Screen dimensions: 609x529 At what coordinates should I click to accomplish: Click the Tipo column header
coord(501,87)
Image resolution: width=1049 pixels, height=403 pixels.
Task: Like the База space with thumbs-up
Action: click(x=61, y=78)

> [Task to complete] Return every entry exactly; no line may be missing.

> [Solution to the exercise]
Screen dimensions: 609x529 At what coordinates should I click to accomplish: Click the Tipo column header
coord(501,87)
Image resolution: width=1049 pixels, height=403 pixels.
Task: Like the База space with thumbs-up
Action: click(x=61, y=78)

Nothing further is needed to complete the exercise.